» **Data provided**

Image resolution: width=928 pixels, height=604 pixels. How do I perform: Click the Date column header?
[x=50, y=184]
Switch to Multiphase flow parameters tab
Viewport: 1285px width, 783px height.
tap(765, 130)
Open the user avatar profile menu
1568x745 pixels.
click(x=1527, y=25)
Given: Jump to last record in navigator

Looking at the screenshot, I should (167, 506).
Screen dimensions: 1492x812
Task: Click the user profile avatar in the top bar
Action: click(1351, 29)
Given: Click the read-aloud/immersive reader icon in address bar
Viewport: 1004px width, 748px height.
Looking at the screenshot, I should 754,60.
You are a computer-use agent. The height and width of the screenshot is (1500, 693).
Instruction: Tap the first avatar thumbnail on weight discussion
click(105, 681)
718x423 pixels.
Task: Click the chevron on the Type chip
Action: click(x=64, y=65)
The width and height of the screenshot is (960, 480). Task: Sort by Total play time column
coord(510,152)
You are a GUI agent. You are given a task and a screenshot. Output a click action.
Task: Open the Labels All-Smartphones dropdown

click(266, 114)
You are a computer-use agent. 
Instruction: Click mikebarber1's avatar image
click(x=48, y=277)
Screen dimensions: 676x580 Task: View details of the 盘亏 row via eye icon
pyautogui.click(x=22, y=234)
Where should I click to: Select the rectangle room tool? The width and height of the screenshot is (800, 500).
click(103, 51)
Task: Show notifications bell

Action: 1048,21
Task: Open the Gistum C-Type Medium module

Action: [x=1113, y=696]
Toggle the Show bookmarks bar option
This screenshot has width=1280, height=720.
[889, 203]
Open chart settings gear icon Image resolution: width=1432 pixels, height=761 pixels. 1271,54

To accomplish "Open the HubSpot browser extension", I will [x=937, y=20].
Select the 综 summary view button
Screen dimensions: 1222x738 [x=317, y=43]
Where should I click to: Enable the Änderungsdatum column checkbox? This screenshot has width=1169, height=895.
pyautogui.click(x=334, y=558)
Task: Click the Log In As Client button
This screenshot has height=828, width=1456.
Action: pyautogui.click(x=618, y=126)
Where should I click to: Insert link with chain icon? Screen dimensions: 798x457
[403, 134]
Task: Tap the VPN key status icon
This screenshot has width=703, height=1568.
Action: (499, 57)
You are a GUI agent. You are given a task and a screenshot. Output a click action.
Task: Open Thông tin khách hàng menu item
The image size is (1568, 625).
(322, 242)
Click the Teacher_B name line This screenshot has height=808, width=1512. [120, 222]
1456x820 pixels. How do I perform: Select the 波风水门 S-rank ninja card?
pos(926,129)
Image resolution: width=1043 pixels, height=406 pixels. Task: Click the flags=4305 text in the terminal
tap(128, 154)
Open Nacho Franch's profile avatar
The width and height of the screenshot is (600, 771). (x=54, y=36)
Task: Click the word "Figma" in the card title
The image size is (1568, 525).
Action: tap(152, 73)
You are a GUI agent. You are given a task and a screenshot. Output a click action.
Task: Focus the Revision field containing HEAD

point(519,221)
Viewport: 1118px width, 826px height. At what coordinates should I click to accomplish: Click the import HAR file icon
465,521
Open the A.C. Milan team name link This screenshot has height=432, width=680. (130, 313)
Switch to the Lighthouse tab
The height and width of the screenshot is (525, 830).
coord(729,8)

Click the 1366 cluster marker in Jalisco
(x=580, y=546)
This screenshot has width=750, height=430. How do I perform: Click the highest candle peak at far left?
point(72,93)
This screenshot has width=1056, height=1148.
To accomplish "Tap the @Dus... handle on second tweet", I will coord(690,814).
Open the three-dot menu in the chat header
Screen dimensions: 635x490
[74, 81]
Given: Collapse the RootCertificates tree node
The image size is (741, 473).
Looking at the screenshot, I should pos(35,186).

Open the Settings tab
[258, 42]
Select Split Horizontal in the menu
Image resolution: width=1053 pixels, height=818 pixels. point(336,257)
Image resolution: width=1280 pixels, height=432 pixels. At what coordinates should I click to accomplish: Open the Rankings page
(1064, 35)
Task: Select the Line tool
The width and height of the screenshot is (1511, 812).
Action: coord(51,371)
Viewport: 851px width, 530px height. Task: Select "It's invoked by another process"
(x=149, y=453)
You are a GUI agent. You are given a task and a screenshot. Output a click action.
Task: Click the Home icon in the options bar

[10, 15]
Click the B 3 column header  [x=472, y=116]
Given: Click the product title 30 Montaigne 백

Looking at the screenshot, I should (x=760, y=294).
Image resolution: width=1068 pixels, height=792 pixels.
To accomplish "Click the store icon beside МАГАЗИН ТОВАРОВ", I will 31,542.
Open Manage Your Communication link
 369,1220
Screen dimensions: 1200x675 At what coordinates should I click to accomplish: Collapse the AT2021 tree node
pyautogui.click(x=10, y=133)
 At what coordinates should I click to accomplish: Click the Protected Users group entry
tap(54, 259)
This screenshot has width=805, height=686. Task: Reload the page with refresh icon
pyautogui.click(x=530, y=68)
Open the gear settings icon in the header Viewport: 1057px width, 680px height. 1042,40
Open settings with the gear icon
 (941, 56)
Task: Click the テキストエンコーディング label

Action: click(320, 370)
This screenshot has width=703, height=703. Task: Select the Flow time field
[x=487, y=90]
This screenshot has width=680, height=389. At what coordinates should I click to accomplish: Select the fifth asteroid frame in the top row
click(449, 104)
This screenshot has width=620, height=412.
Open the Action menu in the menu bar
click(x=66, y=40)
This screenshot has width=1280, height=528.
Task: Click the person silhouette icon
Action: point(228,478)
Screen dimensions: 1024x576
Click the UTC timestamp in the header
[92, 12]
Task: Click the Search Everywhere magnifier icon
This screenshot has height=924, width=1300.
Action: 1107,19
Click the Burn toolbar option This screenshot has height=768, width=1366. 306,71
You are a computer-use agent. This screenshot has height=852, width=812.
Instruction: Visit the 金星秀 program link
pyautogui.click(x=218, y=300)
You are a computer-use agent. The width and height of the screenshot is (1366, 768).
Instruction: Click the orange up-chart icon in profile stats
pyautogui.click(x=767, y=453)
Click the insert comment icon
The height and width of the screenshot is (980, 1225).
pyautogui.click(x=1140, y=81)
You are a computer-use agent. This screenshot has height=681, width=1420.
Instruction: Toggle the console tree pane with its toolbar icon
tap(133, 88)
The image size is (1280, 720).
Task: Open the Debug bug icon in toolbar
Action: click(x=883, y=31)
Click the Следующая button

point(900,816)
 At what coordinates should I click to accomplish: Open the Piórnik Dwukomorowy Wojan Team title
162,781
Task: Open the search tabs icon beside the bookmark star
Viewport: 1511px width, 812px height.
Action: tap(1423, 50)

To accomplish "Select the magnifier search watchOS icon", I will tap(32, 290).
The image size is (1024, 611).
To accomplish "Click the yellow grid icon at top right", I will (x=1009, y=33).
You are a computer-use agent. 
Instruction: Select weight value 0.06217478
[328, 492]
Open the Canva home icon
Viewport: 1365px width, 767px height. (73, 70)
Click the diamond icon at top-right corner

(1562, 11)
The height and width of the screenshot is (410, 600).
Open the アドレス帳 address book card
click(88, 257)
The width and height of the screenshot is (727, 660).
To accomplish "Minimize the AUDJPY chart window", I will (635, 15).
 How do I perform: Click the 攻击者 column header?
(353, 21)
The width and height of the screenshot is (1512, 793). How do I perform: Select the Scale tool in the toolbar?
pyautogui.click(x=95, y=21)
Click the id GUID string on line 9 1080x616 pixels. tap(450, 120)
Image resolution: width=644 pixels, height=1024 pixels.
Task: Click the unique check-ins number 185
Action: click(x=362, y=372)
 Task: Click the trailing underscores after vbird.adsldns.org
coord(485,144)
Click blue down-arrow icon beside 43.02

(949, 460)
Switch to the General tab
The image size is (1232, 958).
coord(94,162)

» **What the exercise asks**
Give back every entry exactly, with nothing left out.

» **Response to this task**
Image resolution: width=928 pixels, height=604 pixels. How do I perform: Click the Date column header?
[x=50, y=184]
Switch to Multiphase flow parameters tab
Viewport: 1285px width, 783px height.
tap(765, 130)
Open the user avatar profile menu
1568x745 pixels.
click(x=1527, y=25)
Given: Jump to last record in navigator

Looking at the screenshot, I should (167, 506).
Screen dimensions: 1492x812
Task: Click the user profile avatar in the top bar
Action: click(1351, 29)
Given: Click the read-aloud/immersive reader icon in address bar
Viewport: 1004px width, 748px height.
Looking at the screenshot, I should 754,60.
You are a computer-use agent. The height and width of the screenshot is (1500, 693).
Instruction: Tap the first avatar thumbnail on weight discussion
click(105, 681)
718x423 pixels.
Task: Click the chevron on the Type chip
Action: click(x=64, y=65)
The width and height of the screenshot is (960, 480). Task: Sort by Total play time column
coord(510,152)
You are a GUI agent. You are given a task and a screenshot. Output a click action.
Task: Open the Labels All-Smartphones dropdown

click(266, 114)
You are a computer-use agent. 
Instruction: Click mikebarber1's avatar image
click(x=48, y=277)
Screen dimensions: 676x580 Task: View details of the 盘亏 row via eye icon
pyautogui.click(x=22, y=234)
Where should I click to: Select the rectangle room tool? The width and height of the screenshot is (800, 500).
click(103, 51)
Task: Show notifications bell

Action: 1048,21
Task: Open the Gistum C-Type Medium module

Action: [x=1113, y=696]
Toggle the Show bookmarks bar option
This screenshot has width=1280, height=720.
[889, 203]
Open chart settings gear icon Image resolution: width=1432 pixels, height=761 pixels. 1271,54

To accomplish "Open the HubSpot browser extension", I will [x=937, y=20].
Select the 综 summary view button
Screen dimensions: 1222x738 [x=317, y=43]
Where should I click to: Enable the Änderungsdatum column checkbox? This screenshot has width=1169, height=895.
pyautogui.click(x=334, y=558)
Task: Click the Log In As Client button
This screenshot has height=828, width=1456.
Action: pyautogui.click(x=618, y=126)
Where should I click to: Insert link with chain icon? Screen dimensions: 798x457
[403, 134]
Task: Tap the VPN key status icon
This screenshot has width=703, height=1568.
Action: (499, 57)
You are a GUI agent. You are given a task and a screenshot. Output a click action.
Task: Open Thông tin khách hàng menu item
The image size is (1568, 625).
(322, 242)
Click the Teacher_B name line This screenshot has height=808, width=1512. [120, 222]
1456x820 pixels. How do I perform: Select the 波风水门 S-rank ninja card?
pos(926,129)
Image resolution: width=1043 pixels, height=406 pixels. Task: Click the flags=4305 text in the terminal
tap(128, 154)
Open Nacho Franch's profile avatar
The width and height of the screenshot is (600, 771). (x=54, y=36)
Task: Click the word "Figma" in the card title
The image size is (1568, 525).
Action: tap(152, 73)
You are a GUI agent. You are given a task and a screenshot. Output a click action.
Task: Focus the Revision field containing HEAD

point(519,221)
Viewport: 1118px width, 826px height. At what coordinates should I click to accomplish: Click the import HAR file icon
465,521
Open the A.C. Milan team name link This screenshot has height=432, width=680. (130, 313)
Switch to the Lighthouse tab
The height and width of the screenshot is (525, 830).
coord(729,8)

Click the 1366 cluster marker in Jalisco
(x=580, y=546)
This screenshot has width=750, height=430. How do I perform: Click the highest candle peak at far left?
point(72,93)
This screenshot has width=1056, height=1148.
To accomplish "Tap the @Dus... handle on second tweet", I will coord(690,814).
Open the three-dot menu in the chat header
Screen dimensions: 635x490
[74, 81]
Given: Collapse the RootCertificates tree node
The image size is (741, 473).
Looking at the screenshot, I should pos(35,186).

Open the Settings tab
[258, 42]
Select Split Horizontal in the menu
Image resolution: width=1053 pixels, height=818 pixels. point(336,257)
Image resolution: width=1280 pixels, height=432 pixels. At what coordinates should I click to accomplish: Open the Rankings page
(1064, 35)
Task: Select the Line tool
The width and height of the screenshot is (1511, 812).
Action: coord(51,371)
Viewport: 851px width, 530px height. Task: Select "It's invoked by another process"
(x=149, y=453)
You are a GUI agent. You are given a task and a screenshot. Output a click action.
Task: Click the Home icon in the options bar

[10, 15]
Click the B 3 column header  [x=472, y=116]
Given: Click the product title 30 Montaigne 백

Looking at the screenshot, I should (x=760, y=294).
Image resolution: width=1068 pixels, height=792 pixels.
To accomplish "Click the store icon beside МАГАЗИН ТОВАРОВ", I will 31,542.
Open Manage Your Communication link
 369,1220
Screen dimensions: 1200x675 At what coordinates should I click to accomplish: Collapse the AT2021 tree node
pyautogui.click(x=10, y=133)
 At what coordinates should I click to accomplish: Click the Protected Users group entry
tap(54, 259)
This screenshot has width=805, height=686. Task: Reload the page with refresh icon
pyautogui.click(x=530, y=68)
Open the gear settings icon in the header Viewport: 1057px width, 680px height. 1042,40
Open settings with the gear icon
 (941, 56)
Task: Click the テキストエンコーディング label

Action: click(320, 370)
This screenshot has width=703, height=703. Task: Select the Flow time field
[x=487, y=90]
This screenshot has width=680, height=389. At what coordinates should I click to accomplish: Select the fifth asteroid frame in the top row
click(449, 104)
This screenshot has width=620, height=412.
Open the Action menu in the menu bar
click(x=66, y=40)
This screenshot has width=1280, height=528.
Task: Click the person silhouette icon
Action: point(228,478)
Screen dimensions: 1024x576
Click the UTC timestamp in the header
[92, 12]
Task: Click the Search Everywhere magnifier icon
This screenshot has height=924, width=1300.
Action: 1107,19
Click the Burn toolbar option This screenshot has height=768, width=1366. 306,71
You are a computer-use agent. This screenshot has height=852, width=812.
Instruction: Visit the 金星秀 program link
pyautogui.click(x=218, y=300)
You are a computer-use agent. The width and height of the screenshot is (1366, 768).
Instruction: Click the orange up-chart icon in profile stats
pyautogui.click(x=767, y=453)
Click the insert comment icon
The height and width of the screenshot is (980, 1225).
pyautogui.click(x=1140, y=81)
You are a computer-use agent. This screenshot has height=681, width=1420.
Instruction: Toggle the console tree pane with its toolbar icon
tap(133, 88)
The image size is (1280, 720).
Task: Open the Debug bug icon in toolbar
Action: click(x=883, y=31)
Click the Следующая button

point(900,816)
 At what coordinates should I click to accomplish: Open the Piórnik Dwukomorowy Wojan Team title
162,781
Task: Open the search tabs icon beside the bookmark star
Viewport: 1511px width, 812px height.
Action: tap(1423, 50)

To accomplish "Select the magnifier search watchOS icon", I will tap(32, 290).
The image size is (1024, 611).
To accomplish "Click the yellow grid icon at top right", I will (x=1009, y=33).
You are a computer-use agent. 
Instruction: Select weight value 0.06217478
[328, 492]
Open the Canva home icon
Viewport: 1365px width, 767px height. (73, 70)
Click the diamond icon at top-right corner

(1562, 11)
The height and width of the screenshot is (410, 600).
Open the アドレス帳 address book card
click(88, 257)
The width and height of the screenshot is (727, 660).
To accomplish "Minimize the AUDJPY chart window", I will (635, 15).
 How do I perform: Click the 攻击者 column header?
(353, 21)
The width and height of the screenshot is (1512, 793). How do I perform: Select the Scale tool in the toolbar?
pyautogui.click(x=95, y=21)
Click the id GUID string on line 9 1080x616 pixels. tap(450, 120)
Image resolution: width=644 pixels, height=1024 pixels.
Task: Click the unique check-ins number 185
Action: click(x=362, y=372)
 Task: Click the trailing underscores after vbird.adsldns.org
coord(485,144)
Click blue down-arrow icon beside 43.02

(949, 460)
Switch to the General tab
The image size is (1232, 958).
coord(94,162)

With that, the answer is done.